There's just no need for it and if you know that using that word will offend a particular ethnic group, why not just swap it for another? It's not that hard, is it? Would that BBC front page have suffered had the headline been 'ray of hope' or 'glimpse of light' instead?

Is it really too much to ask for people to not to use a racial slur when there are other words available? Perhaps it is... when Chinese people are concerned.

Let's consign this phrase to the dustbin of abandoned, out-dated language.

Thursday, July 05, 2007

What would the 'Dragons Den' lot have made of this?

Things are never quite the same in China. That goes for eccentric inventors who hit the big time too. Britain has Reggae Reggae Sauce, China has 'The Highly Effective Fly Slaying Machine.'

Like a kung fu master with lightning reflexes, Mr Hu could literally pluck flies out of the air with his hands - sometimes five at a time. But Mr Hu decided that his war against the flies should go high-tech.

At the drawing board, he worked over a design for the ultimate weapon - a fly slaying machine. Six months later it was on the production line.

It is a curious contraption - a slowly revolving circular drum containing sugar and water attracts the flies and deposits them in a clear plastic tank.

"It's like a nightclub for flies," said Mr Hu. "They just party themselves to death."
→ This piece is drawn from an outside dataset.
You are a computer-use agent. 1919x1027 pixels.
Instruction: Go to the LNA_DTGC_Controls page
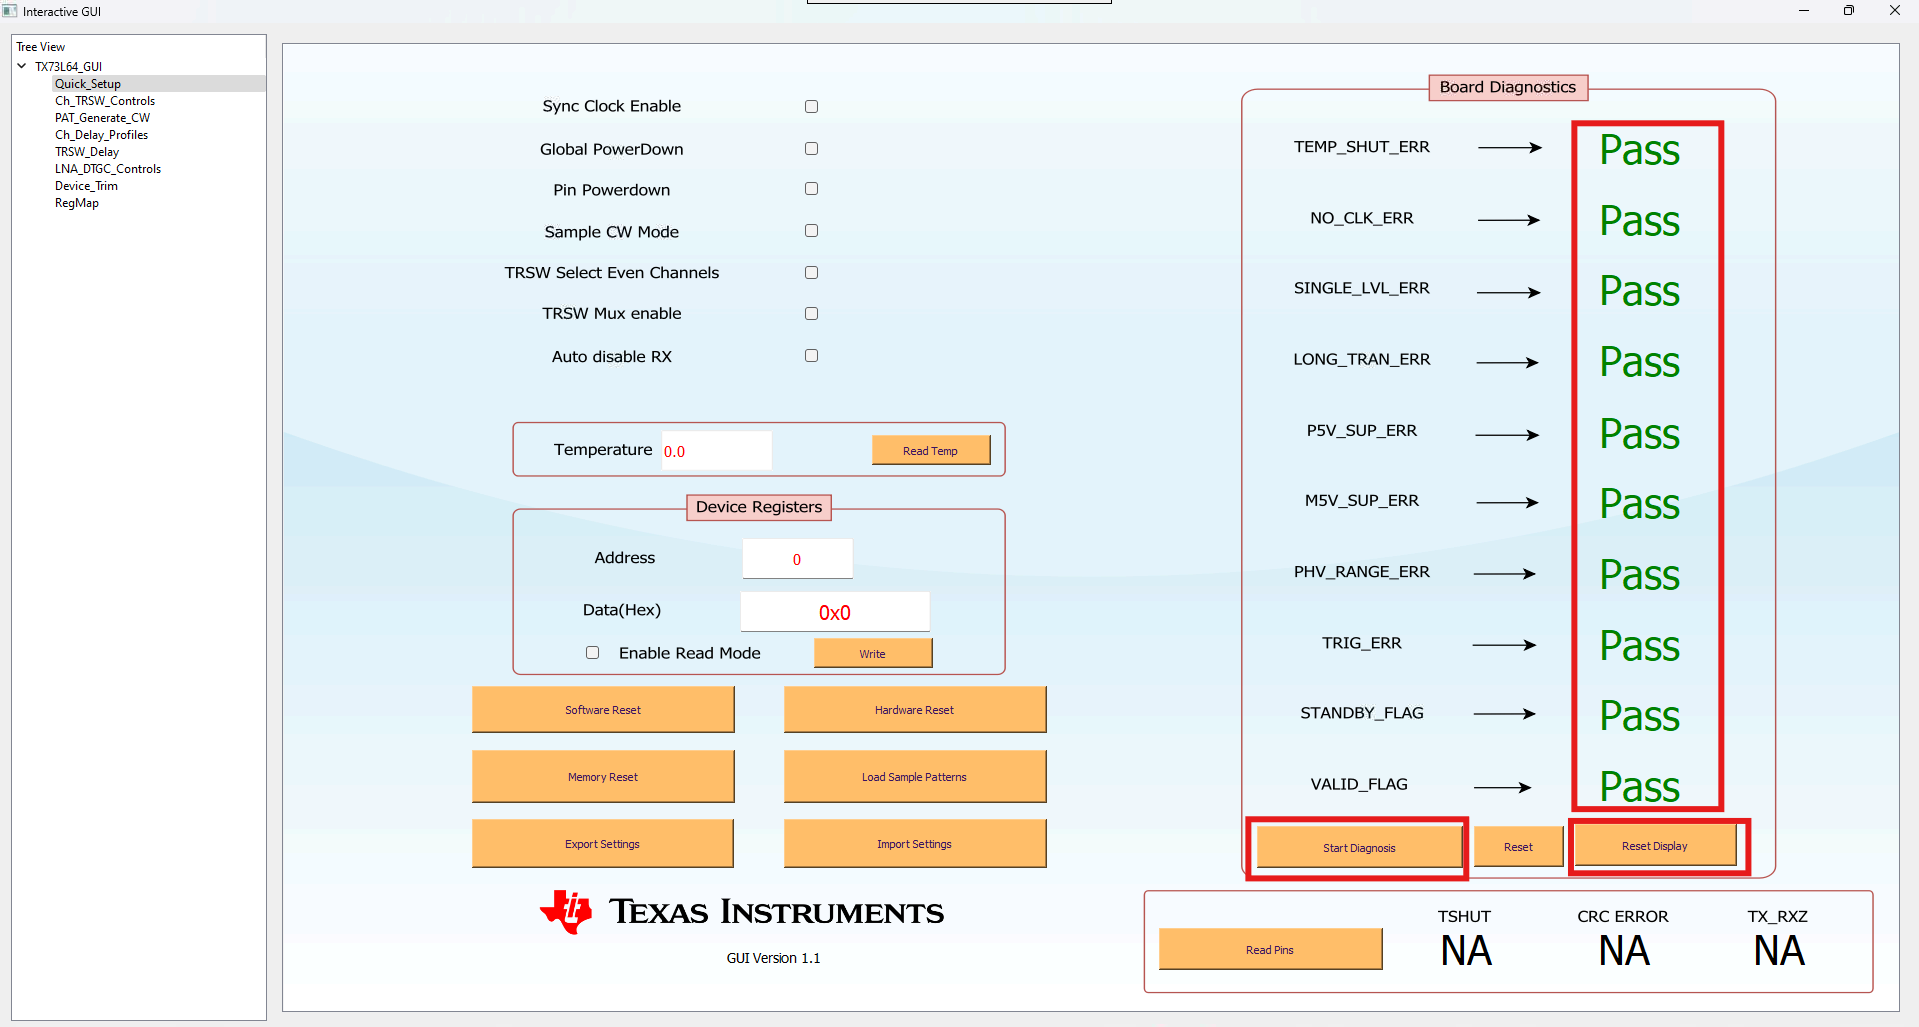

Predictably, perhaps, Mr Hu called it The Highly Effective Fly Slaying Machine.

Monday, July 02, 2007

Handover 10 Year Anniversary: The Song

Hong Kong's great and good are brought together to record a track celebrating the Handover anniversary. This is a rough translation ofthe lyrics, as supplied by a Youtube user:

Whoever leaves a trail deserves to be respected
Just because you are here in Hong Kong
Just because you are here in Hong Kong

Let the roar of applause resound for more than a century
Just because I'm here in Hong Kong
Just because I'm here in Hong Kong

Let the 10 million surprises last for more than a century
Thanks for your help in creating this little world
No matter what the season, we will never give up
Just because you are here in Hong Kong"

Sprinkle of lights flowing to light up all the people
Enabling this little island to become a super star
When the East meets West, everything becomes energetic and full of life
Making this place a prosperous and secure home
Competing among the beautiful Bauhinia, searching for the right path
The graceful petals in full bloom.

A very noble concept but I think the song is too safe and hardly encapsulates the dynamic, modern Hong Kong I know!

Meanwhile, America's ABC news has a photo gallery showing the many different aspects of the 10 Year anniversary.